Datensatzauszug
====

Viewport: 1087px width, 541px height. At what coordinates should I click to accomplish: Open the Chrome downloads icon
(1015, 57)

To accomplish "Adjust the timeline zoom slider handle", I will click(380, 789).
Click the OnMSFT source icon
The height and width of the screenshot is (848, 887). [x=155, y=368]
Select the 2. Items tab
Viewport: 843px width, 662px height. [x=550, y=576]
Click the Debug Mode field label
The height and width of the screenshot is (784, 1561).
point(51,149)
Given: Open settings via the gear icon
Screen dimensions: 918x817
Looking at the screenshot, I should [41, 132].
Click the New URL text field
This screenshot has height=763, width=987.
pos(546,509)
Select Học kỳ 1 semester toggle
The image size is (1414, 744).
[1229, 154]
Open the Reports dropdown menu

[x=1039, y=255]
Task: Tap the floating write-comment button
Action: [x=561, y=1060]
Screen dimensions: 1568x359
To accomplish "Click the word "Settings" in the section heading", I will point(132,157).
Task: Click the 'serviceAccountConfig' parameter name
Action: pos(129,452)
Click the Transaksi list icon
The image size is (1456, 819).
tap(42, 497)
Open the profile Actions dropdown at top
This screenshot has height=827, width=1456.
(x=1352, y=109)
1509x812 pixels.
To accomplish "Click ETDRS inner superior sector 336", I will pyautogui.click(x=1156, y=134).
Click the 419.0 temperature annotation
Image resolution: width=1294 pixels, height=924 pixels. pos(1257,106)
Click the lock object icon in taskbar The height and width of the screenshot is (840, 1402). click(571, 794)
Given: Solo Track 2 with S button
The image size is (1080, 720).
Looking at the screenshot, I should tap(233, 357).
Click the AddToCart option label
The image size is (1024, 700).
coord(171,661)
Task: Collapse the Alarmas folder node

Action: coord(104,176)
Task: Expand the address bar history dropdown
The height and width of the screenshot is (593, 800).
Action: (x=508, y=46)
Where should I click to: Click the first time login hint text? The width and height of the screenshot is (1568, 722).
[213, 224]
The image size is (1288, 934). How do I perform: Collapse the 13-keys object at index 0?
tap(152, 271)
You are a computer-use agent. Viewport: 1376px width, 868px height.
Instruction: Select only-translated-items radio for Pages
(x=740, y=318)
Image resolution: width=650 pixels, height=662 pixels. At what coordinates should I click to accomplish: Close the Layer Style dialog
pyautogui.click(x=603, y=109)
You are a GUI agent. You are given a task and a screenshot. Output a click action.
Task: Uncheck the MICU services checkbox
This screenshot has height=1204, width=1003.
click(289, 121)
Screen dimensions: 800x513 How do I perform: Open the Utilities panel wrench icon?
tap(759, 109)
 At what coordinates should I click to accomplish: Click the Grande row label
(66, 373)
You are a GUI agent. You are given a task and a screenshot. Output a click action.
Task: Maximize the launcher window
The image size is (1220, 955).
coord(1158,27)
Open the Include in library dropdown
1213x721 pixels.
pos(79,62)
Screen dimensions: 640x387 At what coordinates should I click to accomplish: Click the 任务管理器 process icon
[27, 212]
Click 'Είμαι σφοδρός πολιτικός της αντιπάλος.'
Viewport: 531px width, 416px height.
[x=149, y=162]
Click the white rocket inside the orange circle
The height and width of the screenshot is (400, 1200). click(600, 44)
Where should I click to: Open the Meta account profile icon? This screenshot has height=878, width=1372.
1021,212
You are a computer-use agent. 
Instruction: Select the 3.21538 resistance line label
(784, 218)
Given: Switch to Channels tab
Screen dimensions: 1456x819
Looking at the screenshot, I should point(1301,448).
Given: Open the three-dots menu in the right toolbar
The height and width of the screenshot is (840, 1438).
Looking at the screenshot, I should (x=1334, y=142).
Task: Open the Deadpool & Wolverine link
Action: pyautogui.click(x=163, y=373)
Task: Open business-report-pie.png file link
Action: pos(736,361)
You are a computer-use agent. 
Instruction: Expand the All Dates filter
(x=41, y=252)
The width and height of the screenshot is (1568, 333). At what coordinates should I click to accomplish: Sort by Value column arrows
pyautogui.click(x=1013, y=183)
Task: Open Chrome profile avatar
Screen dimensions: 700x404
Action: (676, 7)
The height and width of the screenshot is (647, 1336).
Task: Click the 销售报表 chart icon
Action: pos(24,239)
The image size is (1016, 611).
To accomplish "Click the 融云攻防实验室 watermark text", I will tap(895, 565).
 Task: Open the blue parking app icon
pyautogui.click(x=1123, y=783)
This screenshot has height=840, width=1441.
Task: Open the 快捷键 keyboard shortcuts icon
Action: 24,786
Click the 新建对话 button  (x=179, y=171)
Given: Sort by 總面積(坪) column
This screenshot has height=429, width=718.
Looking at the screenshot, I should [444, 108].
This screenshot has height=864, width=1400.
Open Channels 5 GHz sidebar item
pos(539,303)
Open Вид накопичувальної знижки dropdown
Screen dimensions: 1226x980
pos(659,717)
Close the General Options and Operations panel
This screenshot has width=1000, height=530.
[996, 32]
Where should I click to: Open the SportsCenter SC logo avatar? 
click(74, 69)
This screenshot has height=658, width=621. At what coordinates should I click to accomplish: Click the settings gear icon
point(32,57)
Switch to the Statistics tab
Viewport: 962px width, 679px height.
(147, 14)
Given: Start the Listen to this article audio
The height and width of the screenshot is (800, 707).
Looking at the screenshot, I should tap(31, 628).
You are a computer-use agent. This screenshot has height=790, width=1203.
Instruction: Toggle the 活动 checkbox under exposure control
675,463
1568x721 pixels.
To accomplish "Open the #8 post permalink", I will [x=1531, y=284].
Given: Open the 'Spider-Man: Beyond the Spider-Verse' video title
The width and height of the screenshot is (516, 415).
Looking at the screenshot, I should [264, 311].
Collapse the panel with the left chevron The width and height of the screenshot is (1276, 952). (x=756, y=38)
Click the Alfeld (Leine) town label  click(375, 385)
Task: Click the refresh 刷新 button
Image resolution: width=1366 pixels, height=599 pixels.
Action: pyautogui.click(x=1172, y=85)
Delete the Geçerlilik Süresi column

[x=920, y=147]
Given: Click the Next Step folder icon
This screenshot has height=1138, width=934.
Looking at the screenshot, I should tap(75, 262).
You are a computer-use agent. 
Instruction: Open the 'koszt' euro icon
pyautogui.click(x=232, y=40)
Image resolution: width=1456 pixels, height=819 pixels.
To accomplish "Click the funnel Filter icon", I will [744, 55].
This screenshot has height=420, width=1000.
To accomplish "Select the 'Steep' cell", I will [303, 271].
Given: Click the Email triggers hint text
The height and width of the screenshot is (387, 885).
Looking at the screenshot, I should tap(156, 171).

====

Stellen Sie sämtliche Zeilen der obigen Datensätze als nummerierte Liste dar und lassen Sie dabei Leerzeilen weg.

1. Viewport: 1087px width, 541px height. At what coordinates should I click to accomplish: Open the Chrome downloads icon
2. (1015, 57)
3. To accomplish "Adjust the timeline zoom slider handle", I will click(380, 789).
4. Click the OnMSFT source icon
5. The height and width of the screenshot is (848, 887). [x=155, y=368]
6. Select the 2. Items tab
7. Viewport: 843px width, 662px height. [x=550, y=576]
8. Click the Debug Mode field label
9. The height and width of the screenshot is (784, 1561).
10. point(51,149)
11. Given: Open settings via the gear icon
12. Screen dimensions: 918x817
13. Looking at the screenshot, I should [41, 132].
14. Click the New URL text field
15. This screenshot has height=763, width=987.
16. pos(546,509)
17. Select Học kỳ 1 semester toggle
18. The image size is (1414, 744).
19. [1229, 154]
20. Open the Reports dropdown menu
21. [x=1039, y=255]
22. Task: Tap the floating write-comment button
23. Action: [x=561, y=1060]
24. Screen dimensions: 1568x359
25. To accomplish "Click the word "Settings" in the section heading", I will point(132,157).
26. Task: Click the 'serviceAccountConfig' parameter name
27. Action: pos(129,452)
28. Click the Transaksi list icon
29. The image size is (1456, 819).
30. tap(42, 497)
31. Open the profile Actions dropdown at top
32. This screenshot has height=827, width=1456.
33. (x=1352, y=109)
34. 1509x812 pixels.
35. To accomplish "Click ETDRS inner superior sector 336", I will pyautogui.click(x=1156, y=134).
36. Click the 419.0 temperature annotation
37. Image resolution: width=1294 pixels, height=924 pixels. pos(1257,106)
38. Click the lock object icon in taskbar The height and width of the screenshot is (840, 1402). click(571, 794)
39. Given: Solo Track 2 with S button
40. The image size is (1080, 720).
41. Looking at the screenshot, I should tap(233, 357).
42. Click the AddToCart option label
43. The image size is (1024, 700).
44. coord(171,661)
45. Task: Collapse the Alarmas folder node
46. Action: coord(104,176)
47. Task: Expand the address bar history dropdown
48. The height and width of the screenshot is (593, 800).
49. Action: (x=508, y=46)
50. Where should I click to: Click the first time login hint text? The width and height of the screenshot is (1568, 722).
51. [213, 224]
52. The image size is (1288, 934). How do I perform: Collapse the 13-keys object at index 0?
53. tap(152, 271)
54. You are a computer-use agent. Viewport: 1376px width, 868px height.
55. Instruction: Select only-translated-items radio for Pages
56. (x=740, y=318)
57. Image resolution: width=650 pixels, height=662 pixels. At what coordinates should I click to accomplish: Close the Layer Style dialog
58. pyautogui.click(x=603, y=109)
59. You are a GUI agent. You are given a task and a screenshot. Output a click action.
60. Task: Uncheck the MICU services checkbox
61. This screenshot has height=1204, width=1003.
62. click(289, 121)
63. Screen dimensions: 800x513 How do I perform: Open the Utilities panel wrench icon?
64. tap(759, 109)
65.  At what coordinates should I click to accomplish: Click the Grande row label
66. (66, 373)
67. You are a GUI agent. You are given a task and a screenshot. Output a click action.
68. Task: Maximize the launcher window
69. The image size is (1220, 955).
70. coord(1158,27)
71. Open the Include in library dropdown
72. 1213x721 pixels.
73. pos(79,62)
74. Screen dimensions: 640x387 At what coordinates should I click to accomplish: Click the 任务管理器 process icon
75. [27, 212]
76. Click 'Είμαι σφοδρός πολιτικός της αντιπάλος.'
77. Viewport: 531px width, 416px height.
78. [x=149, y=162]
79. Click the white rocket inside the orange circle
80. The height and width of the screenshot is (400, 1200). click(600, 44)
81. Where should I click to: Open the Meta account profile icon? This screenshot has height=878, width=1372.
82. 1021,212
83. You are a computer-use agent. 
84. Instruction: Select the 3.21538 resistance line label
85. (784, 218)
86. Given: Switch to Channels tab
87. Screen dimensions: 1456x819
88. Looking at the screenshot, I should point(1301,448).
89. Given: Open the three-dots menu in the right toolbar
90. The height and width of the screenshot is (840, 1438).
91. Looking at the screenshot, I should (x=1334, y=142).
92. Task: Open the Deadpool & Wolverine link
93. Action: pyautogui.click(x=163, y=373)
94. Task: Open business-report-pie.png file link
95. Action: pos(736,361)
96. You are a computer-use agent. 
97. Instruction: Expand the All Dates filter
98. (x=41, y=252)
99. The width and height of the screenshot is (1568, 333). At what coordinates should I click to accomplish: Sort by Value column arrows
100. pyautogui.click(x=1013, y=183)
101. Task: Open Chrome profile avatar
102. Screen dimensions: 700x404
103. Action: (676, 7)
104. The height and width of the screenshot is (647, 1336).
105. Task: Click the 销售报表 chart icon
106. Action: pos(24,239)
107. The image size is (1016, 611).
108. To accomplish "Click the 融云攻防实验室 watermark text", I will tap(895, 565).
109.  Task: Open the blue parking app icon
110. pyautogui.click(x=1123, y=783)
111. This screenshot has height=840, width=1441.
112. Task: Open the 快捷键 keyboard shortcuts icon
113. Action: 24,786
114. Click the 新建对话 button  (x=179, y=171)
115. Given: Sort by 總面積(坪) column
116. This screenshot has height=429, width=718.
117. Looking at the screenshot, I should [444, 108].
118. This screenshot has height=864, width=1400.
119. Open Channels 5 GHz sidebar item
120. pos(539,303)
121. Open Вид накопичувальної знижки dropdown
122. Screen dimensions: 1226x980
123. pos(659,717)
124. Close the General Options and Operations panel
125. This screenshot has width=1000, height=530.
126. [996, 32]
127. Where should I click to: Open the SportsCenter SC logo avatar? 
128. click(74, 69)
129. This screenshot has height=658, width=621. At what coordinates should I click to accomplish: Click the settings gear icon
130. point(32,57)
131. Switch to the Statistics tab
132. Viewport: 962px width, 679px height.
133. (147, 14)
134. Given: Start the Listen to this article audio
135. The height and width of the screenshot is (800, 707).
136. Looking at the screenshot, I should tap(31, 628).
137. You are a computer-use agent. This screenshot has height=790, width=1203.
138. Instruction: Toggle the 活动 checkbox under exposure control
139. 675,463
140. 1568x721 pixels.
141. To accomplish "Open the #8 post permalink", I will [x=1531, y=284].
142. Given: Open the 'Spider-Man: Beyond the Spider-Verse' video title
143. The width and height of the screenshot is (516, 415).
144. Looking at the screenshot, I should [264, 311].
145. Collapse the panel with the left chevron The width and height of the screenshot is (1276, 952). (x=756, y=38)
146. Click the Alfeld (Leine) town label  click(375, 385)
147. Task: Click the refresh 刷新 button
148. Image resolution: width=1366 pixels, height=599 pixels.
149. Action: pyautogui.click(x=1172, y=85)
150. Delete the Geçerlilik Süresi column
151. [x=920, y=147]
152. Given: Click the Next Step folder icon
153. This screenshot has height=1138, width=934.
154. Looking at the screenshot, I should tap(75, 262).
155. You are a computer-use agent. 
156. Instruction: Open the 'koszt' euro icon
157. pyautogui.click(x=232, y=40)
158. Image resolution: width=1456 pixels, height=819 pixels.
159. To accomplish "Click the funnel Filter icon", I will [744, 55].
160. This screenshot has height=420, width=1000.
161. To accomplish "Select the 'Steep' cell", I will [303, 271].
162. Given: Click the Email triggers hint text
163. The height and width of the screenshot is (387, 885).
164. Looking at the screenshot, I should tap(156, 171).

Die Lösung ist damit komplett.